(Dataset entries)

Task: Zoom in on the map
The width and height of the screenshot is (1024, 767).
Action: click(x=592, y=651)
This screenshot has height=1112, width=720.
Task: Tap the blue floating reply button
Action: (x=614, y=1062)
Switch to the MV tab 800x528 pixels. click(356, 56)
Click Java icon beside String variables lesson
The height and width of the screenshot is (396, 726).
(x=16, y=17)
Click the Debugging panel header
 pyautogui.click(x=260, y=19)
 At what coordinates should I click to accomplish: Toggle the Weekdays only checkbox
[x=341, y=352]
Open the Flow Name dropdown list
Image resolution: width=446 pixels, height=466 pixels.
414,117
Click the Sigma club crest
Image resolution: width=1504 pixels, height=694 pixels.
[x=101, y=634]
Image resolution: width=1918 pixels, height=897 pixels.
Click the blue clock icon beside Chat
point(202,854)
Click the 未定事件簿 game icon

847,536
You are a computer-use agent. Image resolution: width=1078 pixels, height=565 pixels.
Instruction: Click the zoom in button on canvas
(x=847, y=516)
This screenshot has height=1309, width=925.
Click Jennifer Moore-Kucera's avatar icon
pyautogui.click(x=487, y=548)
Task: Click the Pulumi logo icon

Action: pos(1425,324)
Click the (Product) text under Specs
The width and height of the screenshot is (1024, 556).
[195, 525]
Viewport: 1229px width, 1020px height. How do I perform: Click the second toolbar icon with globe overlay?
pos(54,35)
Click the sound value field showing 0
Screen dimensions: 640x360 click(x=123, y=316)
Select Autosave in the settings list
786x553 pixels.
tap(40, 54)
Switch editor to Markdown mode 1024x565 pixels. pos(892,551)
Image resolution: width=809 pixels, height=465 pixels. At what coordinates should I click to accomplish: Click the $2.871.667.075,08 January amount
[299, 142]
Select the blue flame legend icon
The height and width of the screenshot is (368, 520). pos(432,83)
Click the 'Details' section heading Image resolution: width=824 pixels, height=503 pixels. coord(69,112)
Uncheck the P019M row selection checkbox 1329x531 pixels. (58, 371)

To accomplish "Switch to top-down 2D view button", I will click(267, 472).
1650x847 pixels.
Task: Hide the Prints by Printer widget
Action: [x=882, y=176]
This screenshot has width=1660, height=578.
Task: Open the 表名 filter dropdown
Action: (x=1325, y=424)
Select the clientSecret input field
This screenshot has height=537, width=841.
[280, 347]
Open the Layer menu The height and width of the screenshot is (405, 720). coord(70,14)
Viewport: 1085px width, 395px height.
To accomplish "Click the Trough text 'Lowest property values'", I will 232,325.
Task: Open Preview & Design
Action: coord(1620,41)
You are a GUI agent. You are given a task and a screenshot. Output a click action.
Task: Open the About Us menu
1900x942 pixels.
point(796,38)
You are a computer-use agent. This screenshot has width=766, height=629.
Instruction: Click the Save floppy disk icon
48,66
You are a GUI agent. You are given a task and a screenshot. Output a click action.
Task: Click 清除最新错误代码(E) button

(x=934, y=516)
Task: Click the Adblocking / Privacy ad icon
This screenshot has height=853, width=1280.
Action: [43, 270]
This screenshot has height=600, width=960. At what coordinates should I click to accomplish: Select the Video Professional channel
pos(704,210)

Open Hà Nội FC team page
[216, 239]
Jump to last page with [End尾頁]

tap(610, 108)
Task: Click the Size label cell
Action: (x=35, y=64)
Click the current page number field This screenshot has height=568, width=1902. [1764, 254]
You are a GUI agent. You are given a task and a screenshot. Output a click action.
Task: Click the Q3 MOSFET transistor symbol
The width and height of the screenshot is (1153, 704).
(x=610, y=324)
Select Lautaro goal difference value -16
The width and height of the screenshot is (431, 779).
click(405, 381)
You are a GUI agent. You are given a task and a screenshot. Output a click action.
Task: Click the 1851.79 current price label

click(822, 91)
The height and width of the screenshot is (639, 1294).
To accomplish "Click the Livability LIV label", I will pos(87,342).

▸ **WHAT YOU NEED TO DO**
With nothing left out, copy the data above exactly.

▸ **OUTPUT**
Task: Zoom in on the map
The width and height of the screenshot is (1024, 767).
Action: click(x=592, y=651)
This screenshot has height=1112, width=720.
Task: Tap the blue floating reply button
Action: (x=614, y=1062)
Switch to the MV tab 800x528 pixels. click(356, 56)
Click Java icon beside String variables lesson
The height and width of the screenshot is (396, 726).
(x=16, y=17)
Click the Debugging panel header
 pyautogui.click(x=260, y=19)
 At what coordinates should I click to accomplish: Toggle the Weekdays only checkbox
[x=341, y=352]
Open the Flow Name dropdown list
Image resolution: width=446 pixels, height=466 pixels.
414,117
Click the Sigma club crest
Image resolution: width=1504 pixels, height=694 pixels.
[x=101, y=634]
Image resolution: width=1918 pixels, height=897 pixels.
Click the blue clock icon beside Chat
point(202,854)
Click the 未定事件簿 game icon

847,536
You are a computer-use agent. Image resolution: width=1078 pixels, height=565 pixels.
Instruction: Click the zoom in button on canvas
(x=847, y=516)
This screenshot has height=1309, width=925.
Click Jennifer Moore-Kucera's avatar icon
pyautogui.click(x=487, y=548)
Task: Click the Pulumi logo icon

Action: pos(1425,324)
Click the (Product) text under Specs
The width and height of the screenshot is (1024, 556).
[195, 525]
Viewport: 1229px width, 1020px height. How do I perform: Click the second toolbar icon with globe overlay?
pos(54,35)
Click the sound value field showing 0
Screen dimensions: 640x360 click(x=123, y=316)
Select Autosave in the settings list
786x553 pixels.
tap(40, 54)
Switch editor to Markdown mode 1024x565 pixels. pos(892,551)
Image resolution: width=809 pixels, height=465 pixels. At what coordinates should I click to accomplish: Click the $2.871.667.075,08 January amount
[299, 142]
Select the blue flame legend icon
The height and width of the screenshot is (368, 520). pos(432,83)
Click the 'Details' section heading Image resolution: width=824 pixels, height=503 pixels. coord(69,112)
Uncheck the P019M row selection checkbox 1329x531 pixels. (58, 371)

To accomplish "Switch to top-down 2D view button", I will click(267, 472).
1650x847 pixels.
Task: Hide the Prints by Printer widget
Action: [x=882, y=176]
This screenshot has width=1660, height=578.
Task: Open the 表名 filter dropdown
Action: (x=1325, y=424)
Select the clientSecret input field
This screenshot has height=537, width=841.
[280, 347]
Open the Layer menu The height and width of the screenshot is (405, 720). coord(70,14)
Viewport: 1085px width, 395px height.
To accomplish "Click the Trough text 'Lowest property values'", I will 232,325.
Task: Open Preview & Design
Action: coord(1620,41)
You are a GUI agent. You are given a task and a screenshot. Output a click action.
Task: Open the About Us menu
1900x942 pixels.
point(796,38)
You are a computer-use agent. This screenshot has width=766, height=629.
Instruction: Click the Save floppy disk icon
48,66
You are a GUI agent. You are given a task and a screenshot. Output a click action.
Task: Click 清除最新错误代码(E) button

(x=934, y=516)
Task: Click the Adblocking / Privacy ad icon
This screenshot has height=853, width=1280.
Action: [43, 270]
This screenshot has height=600, width=960. At what coordinates should I click to accomplish: Select the Video Professional channel
pos(704,210)

Open Hà Nội FC team page
[216, 239]
Jump to last page with [End尾頁]

tap(610, 108)
Task: Click the Size label cell
Action: (x=35, y=64)
Click the current page number field This screenshot has height=568, width=1902. [1764, 254]
You are a GUI agent. You are given a task and a screenshot. Output a click action.
Task: Click the Q3 MOSFET transistor symbol
The width and height of the screenshot is (1153, 704).
(x=610, y=324)
Select Lautaro goal difference value -16
The width and height of the screenshot is (431, 779).
click(405, 381)
You are a GUI agent. You are given a task and a screenshot. Output a click action.
Task: Click the 1851.79 current price label

click(822, 91)
The height and width of the screenshot is (639, 1294).
To accomplish "Click the Livability LIV label", I will pos(87,342).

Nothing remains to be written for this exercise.